Postulados metódicos da Jurisprudência dos Interesses:


(1) Princípio da obediência à lei
(2) Perspetivação do direito pelos interesses enquanto elementos transtextuais.
(3) Conceção da lei e o reconhecimento dos limites normativos da lei (com exceção daqueles que
traduzam uma mobilização juridicamente autónoma dos princípios.)
(4) Intenção prática do pensamento jurídico que deve surgir como “uma ciência normativa e prática
(…) cuja finalidade é servir a vida.”
a. Problemas normativos vs. Problemas de formulação: Os primeiros a identificar-se com as
questões juridicamente relevantes, radicadas em conflitos de interesses que têm de ser
solucionados em termos prático-teleologicamente adequados; os segundos a traduzir-se
nas preocupações associadas à articulada e empenhada exposição de soluções
acabadas de referir.
b. Sistema Interno vs. Sistema Externo – O Primeiro a dizer respeito à unitariamente
estruturada consideração dos problemas normativos e das suas soluções específicas
(Corresponde a um nexo objetivo entre as soluções dos problemas); o segundo a dizer
respeito à expositiva reprodução, determinada por objetivos didáticos, dos conteúdos
jurídicos.

1. O método da interpretação da Jurisprudência dos interesses enquanto superação


decisiva do equilíbrio da perspetiva tradicional.

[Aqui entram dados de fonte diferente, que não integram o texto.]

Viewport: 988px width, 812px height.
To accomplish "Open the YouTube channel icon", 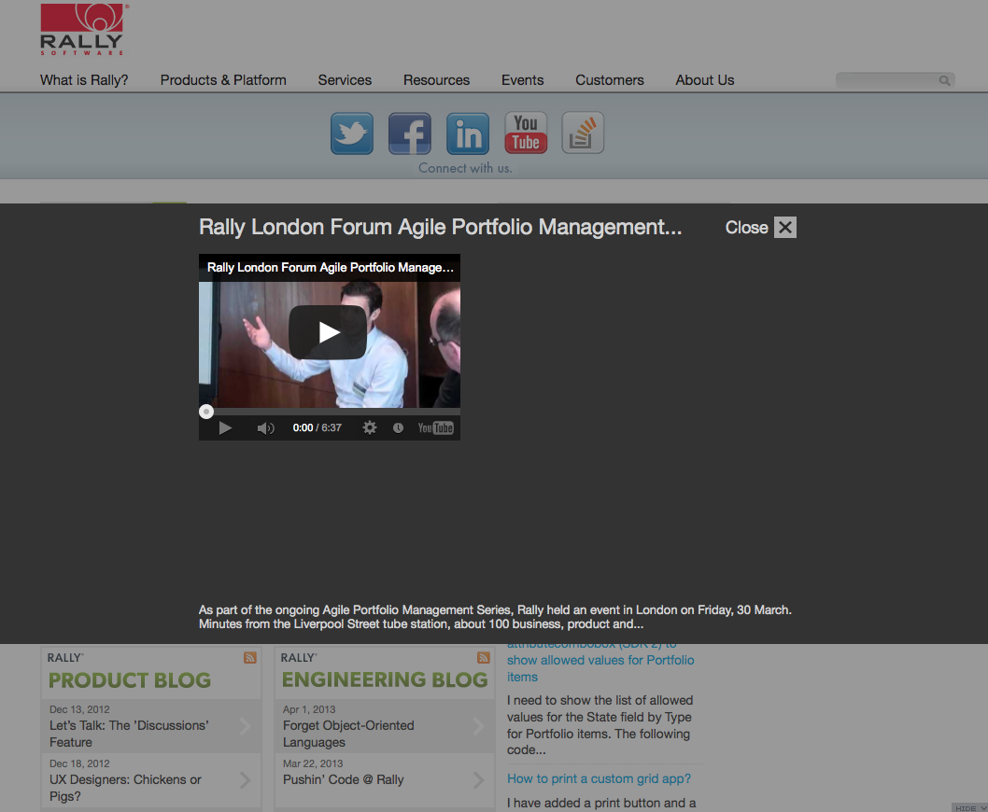I will point(526,133).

1.1. A conceção de norma legal como solução valoradora de conflitos de interesses


Afirma-se uma autêntica perspetivação pelos interesses, passando estes a ser vistos como fatores
sociais extratextuais constitutivo da juridicidade. Isto é, os interesses como condições e fatos sociais ou de
realidade que se nos apresentam como motivos, forças e fins. Os interesses podem, porém, ser constituídos
por um espetro variadíssimo de fatores constitutivos, desde apetências estritamente económicas a
aspirações ideias –éticas… Porém, este espetro surge-nos submetido a um filtro de relevância puramente
empírico que procura determiná-los, como:
(1) Disposições de apetência para os bens da vida
(2) Motivos-fins de eficácia socialmente mobilizante
(3) Conteúdos de apetências individuais ou coletivas socialmente verificadas
(4) Fatos psicológico-sociais a operarem numa causalidade também sociológica.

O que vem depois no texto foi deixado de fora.